Запутанные дорожки, пролегавшие через окружающие рисовые поля, начинались от этой главной улицы и расходились влево и вправо. На перекрестке одной из них, довольно широкой, стояла часовенка Дзидзо[9], хотя это был центр поселка, на другой – небольшой храм Инари[10].

Главная улица с неосвещенными магазинами была безлюдна, из-за чего нам, приезжим из мегаполиса, все окружающее казалось похожим на город-призрак, но уже за следующим перекрестком виднелись уютные крестьянские дома. Главная улица пролегала несколько выше окружающей местности. Рисовые поля располагались ниже ее, поэтому многие разбросанные по ним дома были построены на небольших возвышениях, обложенных камнем. У одного такого возвышения стоял человек возле жаровни с тлеющими углями и что-то готовил на огне. Может быть, закуску под вечернюю выпивку. Рядом в темноте бегали дети в ночных рубашках. Вкусно пахло едой. Я почувствовал, что голоден.

Когда ветер прекратился, стало не так зябко. Хотя до лета оставалось еще долго, мы заметили людей, которые играли в сёги[11], выставив на свежий воздух плетеные столы и стулья. Стол с доской для сёги освещала голая лампочка.

Я испытал огромное облегчение, вернувшись в мир людей после долгой одинокой дороги, где непроизвольно закрадывалось опасение, не забрели ли мы в царство демонов. Здесь глазам представали сцены, которые уже нельзя увидеть в большом городе.

Заметив нас, все жители без исключения прекращали свои дела и пристально смотрели в нашу сторону. Встретившись взглядом с одним из них, я спросил:

– Мы в «Рюгатэй» правильно идем?

Однако, как ни странно, ответа не последовало. Мужчина внимательно посмотрел на меня, затем на Кайо, затем снова на меня. Он продолжал рассматривать нас без всякого выражения на лице. Когда люди замечали нас, улыбки исчезали с их лиц. Они просто следили за нами ничего не выражающими глазами.

Оказавшись в деревне, мы еще долго продолжали идти. Несмотря на ощутимую прохладу, я вспотел. Мои ноги были как бревна, и мне хотелось где-нибудь присесть и отдохнуть. Кайо, казалось, была в таком же состоянии; выражение ее лица ясно показывало, что она устала – поэтому всякий раз, когда мы видели камень, на котором можно было посидеть, садились рядом.

Однако ни словом не обмолвились друг с другом. Когда люди устают, настроение у них падает.
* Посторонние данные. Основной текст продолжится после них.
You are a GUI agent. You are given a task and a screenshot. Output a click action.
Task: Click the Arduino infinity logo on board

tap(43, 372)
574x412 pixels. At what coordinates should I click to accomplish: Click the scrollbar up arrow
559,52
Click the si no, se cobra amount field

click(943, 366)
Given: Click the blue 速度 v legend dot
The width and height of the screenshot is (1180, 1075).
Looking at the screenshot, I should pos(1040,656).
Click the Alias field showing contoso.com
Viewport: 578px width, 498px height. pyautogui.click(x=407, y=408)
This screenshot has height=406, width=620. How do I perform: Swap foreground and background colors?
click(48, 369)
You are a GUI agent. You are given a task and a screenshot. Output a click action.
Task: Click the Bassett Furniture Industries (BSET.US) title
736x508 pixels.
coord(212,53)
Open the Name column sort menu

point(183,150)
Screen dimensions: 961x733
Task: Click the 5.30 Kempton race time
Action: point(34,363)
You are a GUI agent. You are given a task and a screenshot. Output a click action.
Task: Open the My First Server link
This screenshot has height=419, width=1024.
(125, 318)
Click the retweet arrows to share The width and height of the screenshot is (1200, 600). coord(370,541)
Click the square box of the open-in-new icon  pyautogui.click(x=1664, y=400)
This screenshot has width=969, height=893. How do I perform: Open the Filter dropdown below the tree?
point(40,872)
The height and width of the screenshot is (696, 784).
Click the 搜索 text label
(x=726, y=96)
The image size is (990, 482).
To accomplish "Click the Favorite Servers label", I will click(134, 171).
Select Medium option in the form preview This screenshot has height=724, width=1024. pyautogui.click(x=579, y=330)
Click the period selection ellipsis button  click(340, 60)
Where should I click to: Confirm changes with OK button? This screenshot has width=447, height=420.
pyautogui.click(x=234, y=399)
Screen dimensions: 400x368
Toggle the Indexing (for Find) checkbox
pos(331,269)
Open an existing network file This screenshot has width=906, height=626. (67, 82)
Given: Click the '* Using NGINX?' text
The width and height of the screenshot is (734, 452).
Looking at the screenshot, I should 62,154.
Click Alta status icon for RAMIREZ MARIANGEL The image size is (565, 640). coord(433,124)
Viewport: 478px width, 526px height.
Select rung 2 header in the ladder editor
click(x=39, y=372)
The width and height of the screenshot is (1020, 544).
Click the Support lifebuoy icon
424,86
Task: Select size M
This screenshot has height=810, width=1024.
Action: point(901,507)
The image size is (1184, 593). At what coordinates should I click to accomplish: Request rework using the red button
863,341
Было бы еще ничего, если бы впереди нас ждал удобный ночлег, но гостиница в конце нашего пути была закрыта. Трудно сохранить бодрое расположение духа, когда понимаешь, что после всех этих мучений ты можешь остаться на улице. Но пока в этом поселке мы чувствовали себя как в раю. Отношение людей было непонятным, и из-за темноты невозможно было хорошенько рассмотреть пейзаж, но я был уверен, что мало где встретишь такое идиллическое место, наполненное ароматом растений.

Я посмотрел на небо. Я думал, на нем все те же звезды и полумесяц, но оно уже выглядело немного иначе. Мы были на открытом месте, и я ожидал увидеть еще больше звезд, чем раньше, но вышло совсем не так. По какой-то причине звезд было примерно вполовину меньше.

Когда я присмотрелся, то понял, что часть неба закрыла черная туча. Более того, она продолжала медленно наползать. Пока я смотрел, край тучи добрался до полумесяца. И стал его медленно поглощать. Вся местность внезапно потемнела. Туча прошла, и месяц снова выглянул. Затем вдалеке внезапно засияло серебристым светом рисовое поле.

Мы встали и пошли. Внезапно мы очутились на берегу реки. Возможно, из-за того, что я так долго был на природе, мое обоняние обострилось, и я заранее почувствовал, что мы приближаемся к воде.

Река была похожа скорее на ручей, тут и там из нее торчали большие камни, и поэтому казалось, что мы сможем перейти через нее без моста. Течение было относительно медленным, но возле крупных препятствий появлялись волны, и отражавшаяся в них белая луна разбивалась на мелкие мерцающие осколки.

По берегам стояли деревья, похожие на старые сакуры. Присмотревшись, я увидел, что их ветви покрыты множеством мелких почек. Однако ни одна из них еще не распустилась.

Не могу сказать твердо, потому что была ночь, но вода выглядела совершенно чистой. В подтверждение этого под большой сакурой мы увидели каменную лестницу, ведущую к плоской скале у кромки воды. На скале лежал забытый кем-то кусок мыла. Значит, здесь стирали белье, а стирать можно только в чистой воде.

Мы перешли реку по старому бетонному мосту и продолжили путь. В лунном свете я увидел, что похожие небольшие мосты перекинуты через реку как вверх, так и вниз по течению. Берега реки, залитые лунным светом, запах воды и растений. Непрестанно слышался шепот воды, вокруг никого не было – я как будто заблудился в огромном природном парке.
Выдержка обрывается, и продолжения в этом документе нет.